A Proven Criminal Defense Team

Judicial bias can sometimes be subtle – and then there’s this

On Behalf of | Nov 27, 2018 | Criminal Defense |

Many criminal suspects in Colorado and elsewhere adamantly believe that the police and prosecutors did not play fair while arresting and charging them with a criminal offense.

Logically, they turn their attention to the judge in their case, reasonably anticipating that authority figure’s fundamental fairness in overseeing their matter and ultimately ruling upon it.

That expectation is eminently sound and based on a cornerstone notion relevant to American criminal law. The U.S. Constitution itself makes reference to the key concept of impartiality in its seminal 6th Amendment addressing U.S. trial rights.

Bottom line: Your judge needs to be fair and free of bias while exercising ample personal power in a matter where personal freedom and liberty is often at stake.

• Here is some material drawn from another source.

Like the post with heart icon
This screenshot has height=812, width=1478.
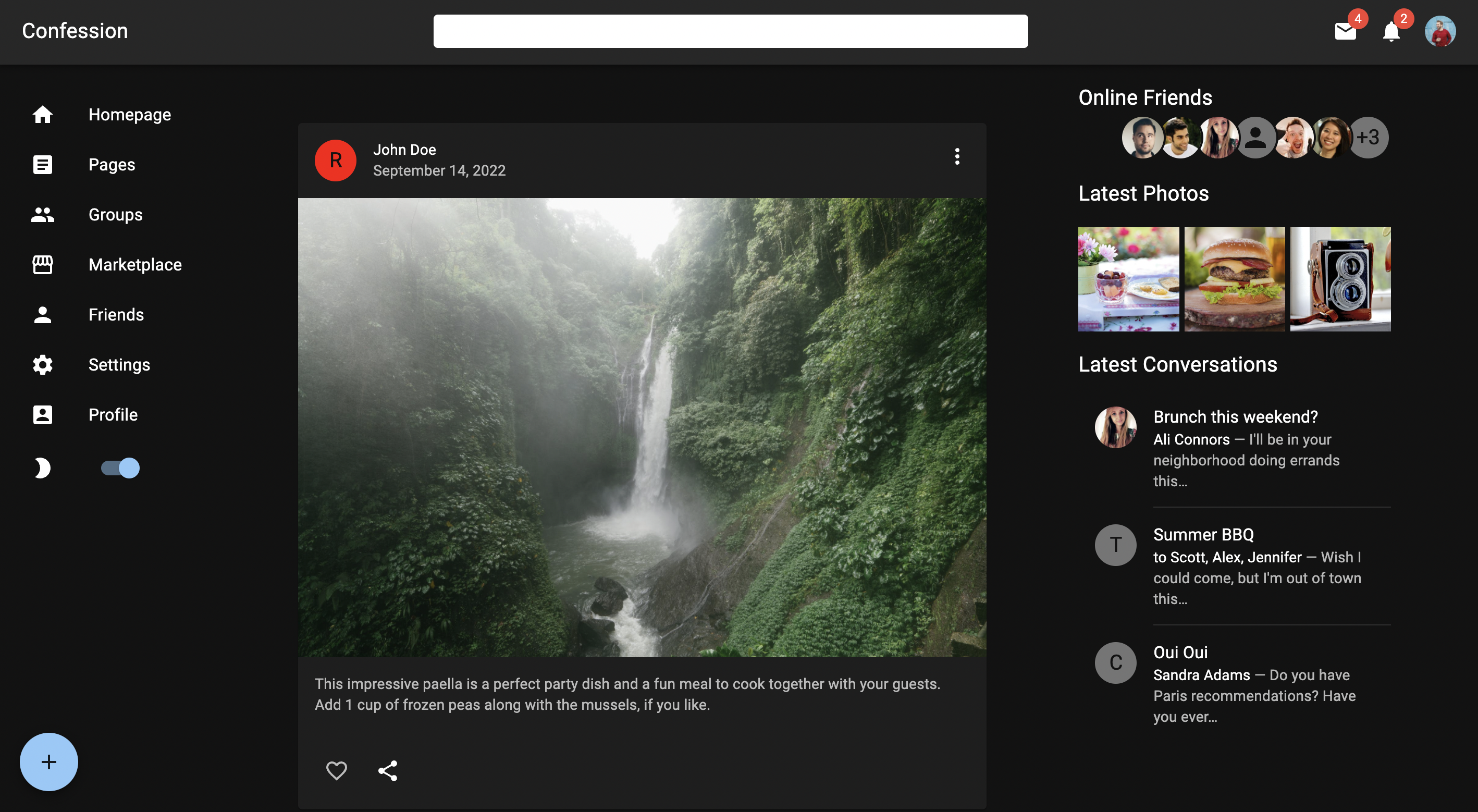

We segue abruptly now in today’s post to a recent story spotlighting one state court judge’s conduct that raised the collective eyebrows of appellate panel justices, resulting in that individual’s public censure. The appellate court took the case and issued its unanimous ruling and remand of the matter to a different court even in the absence of any objection being stated at the trial-court level.

What prompted the appeals panel to act was patently clear from comments delivered by the trial judge, coupled with his manifestly harsh sentencing term imposed on a father in a child-support case.

Among other things, the court slammed the defendant for symbolizing “everything that’s wrong with the world today.” The judge also stated that the father would “fold like a cheap suit” if facing a challenge, and likened him to an arsonist taking the lives of multiple victims. A media report chronicling the story noted that the court followed its tirade by sentencing the defendant “to four times the period of incarceration recommended by the support magistrate.”

The appellate court found such collective utterances and general behavior to be flatly impermissible and necessitating a response “in the interest of justice.”

A suspected offender’s conduct is a centrally relevant consideration in a criminal case, of course. So, too, though, is the behavior of a public official who sits in judgment over that individual. The appellate panel’s intervention in the above case underscores the importance of that.